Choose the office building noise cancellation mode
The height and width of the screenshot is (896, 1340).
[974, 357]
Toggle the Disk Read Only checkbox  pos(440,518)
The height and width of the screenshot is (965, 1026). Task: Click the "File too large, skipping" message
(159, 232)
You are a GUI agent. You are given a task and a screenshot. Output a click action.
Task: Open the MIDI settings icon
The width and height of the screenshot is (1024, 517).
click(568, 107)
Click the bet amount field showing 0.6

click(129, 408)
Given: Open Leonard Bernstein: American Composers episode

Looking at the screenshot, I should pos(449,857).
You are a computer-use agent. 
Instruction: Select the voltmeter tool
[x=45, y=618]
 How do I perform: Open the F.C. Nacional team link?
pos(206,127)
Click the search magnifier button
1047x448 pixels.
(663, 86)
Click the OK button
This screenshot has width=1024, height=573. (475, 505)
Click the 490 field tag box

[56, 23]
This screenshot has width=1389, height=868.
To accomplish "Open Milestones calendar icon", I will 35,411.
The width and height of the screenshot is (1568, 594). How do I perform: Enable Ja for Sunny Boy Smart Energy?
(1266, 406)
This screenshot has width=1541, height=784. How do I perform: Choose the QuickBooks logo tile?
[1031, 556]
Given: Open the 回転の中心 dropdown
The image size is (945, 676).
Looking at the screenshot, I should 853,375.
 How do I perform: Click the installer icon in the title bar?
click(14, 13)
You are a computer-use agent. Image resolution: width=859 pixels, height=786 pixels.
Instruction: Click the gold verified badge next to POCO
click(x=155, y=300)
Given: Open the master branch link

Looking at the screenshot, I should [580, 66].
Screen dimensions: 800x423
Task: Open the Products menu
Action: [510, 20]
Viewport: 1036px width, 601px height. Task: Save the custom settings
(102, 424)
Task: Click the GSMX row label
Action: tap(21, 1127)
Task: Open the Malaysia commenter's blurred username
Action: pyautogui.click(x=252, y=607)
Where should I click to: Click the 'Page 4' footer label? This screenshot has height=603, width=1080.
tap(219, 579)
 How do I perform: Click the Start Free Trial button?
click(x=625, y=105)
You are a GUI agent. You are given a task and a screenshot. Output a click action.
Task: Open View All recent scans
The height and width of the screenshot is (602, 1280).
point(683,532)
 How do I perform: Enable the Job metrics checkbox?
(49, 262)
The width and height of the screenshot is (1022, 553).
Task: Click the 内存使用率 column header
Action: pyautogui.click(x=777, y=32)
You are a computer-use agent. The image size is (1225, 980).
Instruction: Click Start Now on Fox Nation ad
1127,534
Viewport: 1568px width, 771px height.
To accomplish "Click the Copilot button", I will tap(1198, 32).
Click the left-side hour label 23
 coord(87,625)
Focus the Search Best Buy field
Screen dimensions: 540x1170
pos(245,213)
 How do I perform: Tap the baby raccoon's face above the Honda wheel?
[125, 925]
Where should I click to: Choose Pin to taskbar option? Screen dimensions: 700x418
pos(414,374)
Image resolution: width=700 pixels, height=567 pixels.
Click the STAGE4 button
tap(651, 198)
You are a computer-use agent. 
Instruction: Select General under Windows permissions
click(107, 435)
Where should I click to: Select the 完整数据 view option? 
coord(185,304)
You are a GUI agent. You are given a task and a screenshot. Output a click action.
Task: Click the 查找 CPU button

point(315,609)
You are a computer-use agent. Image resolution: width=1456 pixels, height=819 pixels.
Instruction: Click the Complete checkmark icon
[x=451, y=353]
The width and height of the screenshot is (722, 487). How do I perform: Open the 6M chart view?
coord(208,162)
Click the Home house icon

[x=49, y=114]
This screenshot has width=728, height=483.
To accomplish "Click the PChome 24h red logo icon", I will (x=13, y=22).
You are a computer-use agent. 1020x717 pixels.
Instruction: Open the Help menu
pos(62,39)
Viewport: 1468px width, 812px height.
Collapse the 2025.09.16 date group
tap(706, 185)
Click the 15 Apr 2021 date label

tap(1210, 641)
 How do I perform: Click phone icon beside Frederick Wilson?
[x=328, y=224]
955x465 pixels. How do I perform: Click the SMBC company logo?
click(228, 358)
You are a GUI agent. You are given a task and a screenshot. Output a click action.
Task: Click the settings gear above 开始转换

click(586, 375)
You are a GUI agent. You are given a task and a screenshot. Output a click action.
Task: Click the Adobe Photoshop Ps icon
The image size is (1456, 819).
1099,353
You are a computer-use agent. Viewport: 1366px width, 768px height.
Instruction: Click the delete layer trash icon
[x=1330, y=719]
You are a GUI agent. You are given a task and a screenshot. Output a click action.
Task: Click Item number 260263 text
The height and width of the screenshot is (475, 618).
********************
**AIM OF THE EXERCISE:**
Return every line from the entries above that includes the word "accomplish".

**ANSWER TO THIS PROBLEM:**
To accomplish "Open Milestones calendar icon", I will 35,411.
To accomplish "Click the Copilot button", I will tap(1198, 32).
To accomplish "Click the PChome 24h red logo icon", I will (x=13, y=22).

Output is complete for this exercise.